(Problem requirements)
Set down each entry as it stands. Skip the pictures.

[Saved entries]
****

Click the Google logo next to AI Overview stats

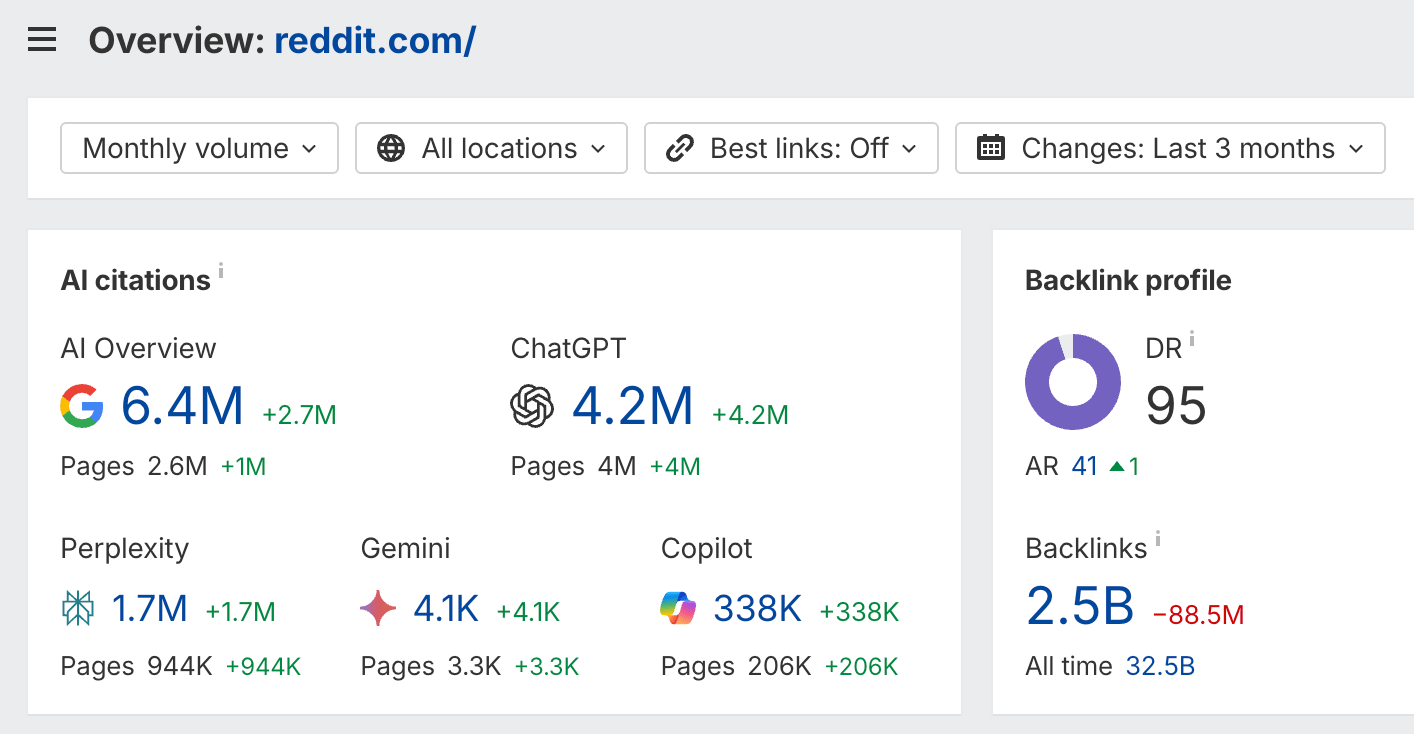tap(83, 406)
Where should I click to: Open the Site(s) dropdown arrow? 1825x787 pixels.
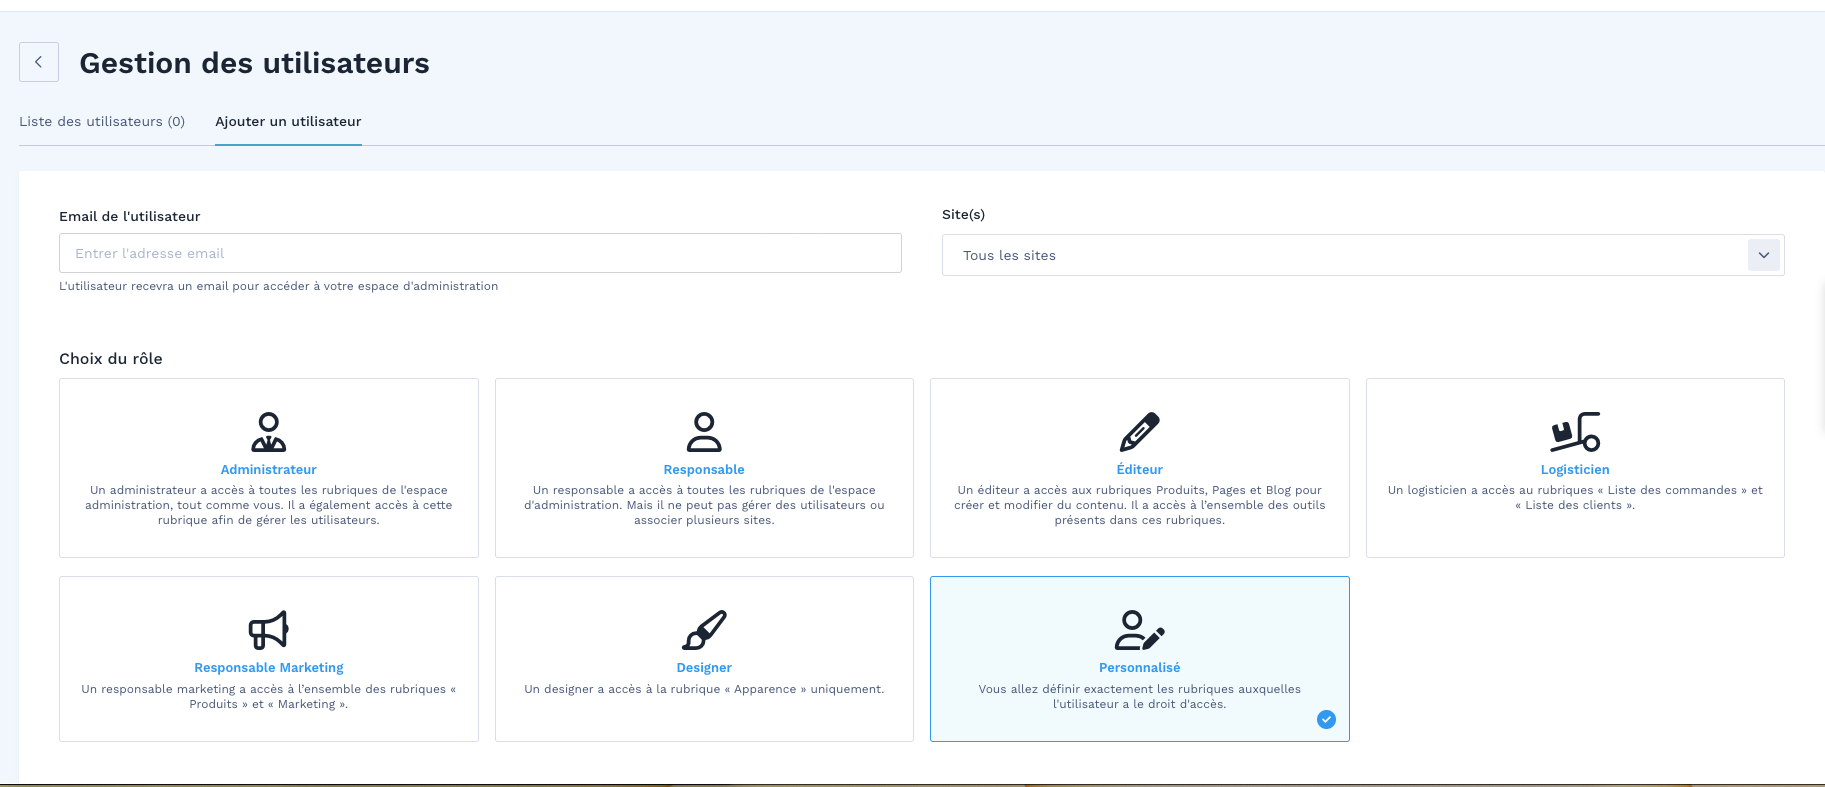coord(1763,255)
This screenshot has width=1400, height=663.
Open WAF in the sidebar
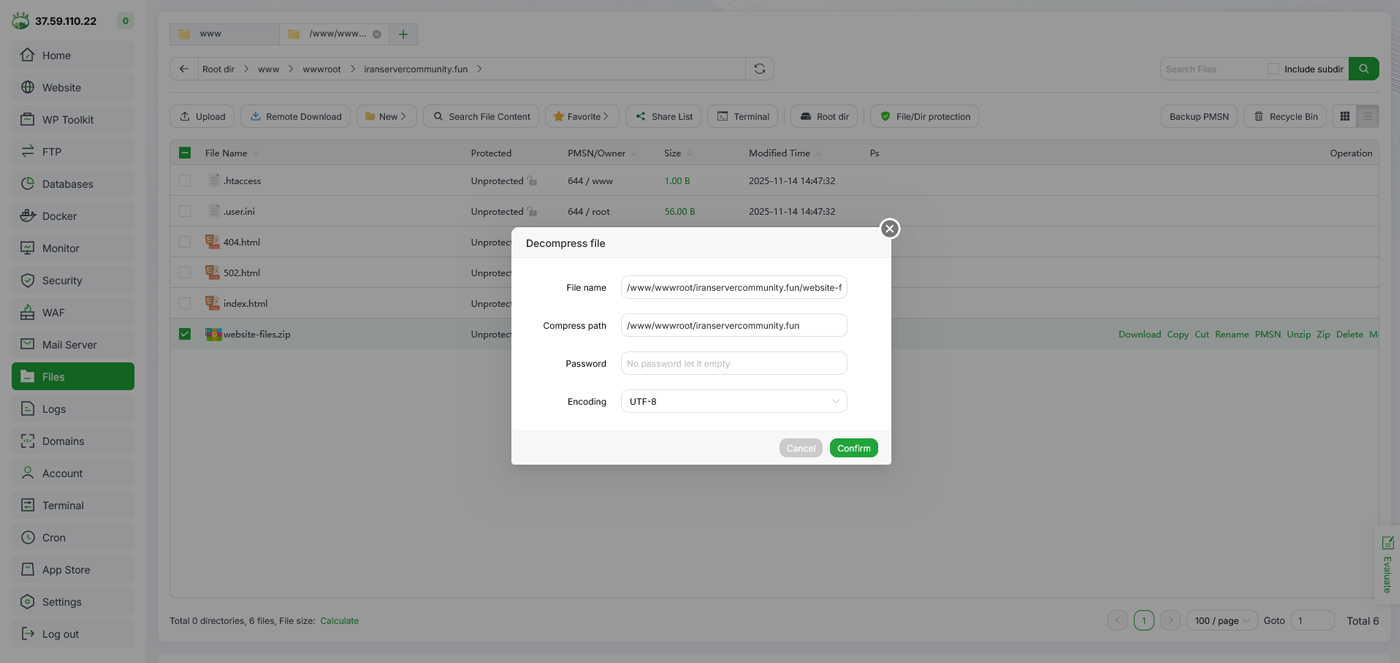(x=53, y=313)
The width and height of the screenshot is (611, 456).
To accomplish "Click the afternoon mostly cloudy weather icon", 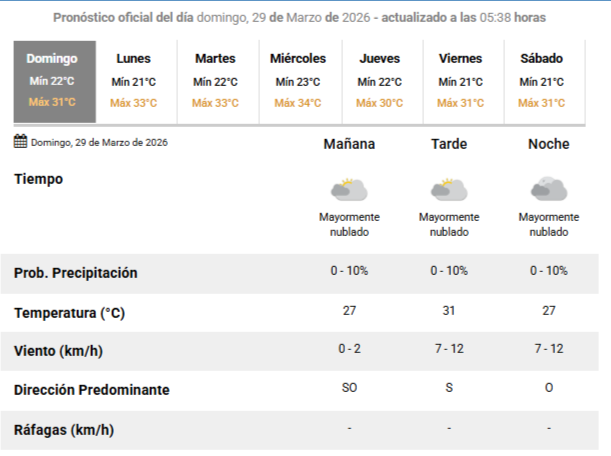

****

(Exercise response)
Click the Google logo next to AI Overview stats

tap(83, 406)
Where should I click to: Open the Site(s) dropdown arrow? 1825x787 pixels.
coord(1763,255)
This screenshot has width=1400, height=663.
Open WAF in the sidebar
(x=53, y=313)
The width and height of the screenshot is (611, 456).
To accomplish "Click the afternoon mostly cloudy weather icon", 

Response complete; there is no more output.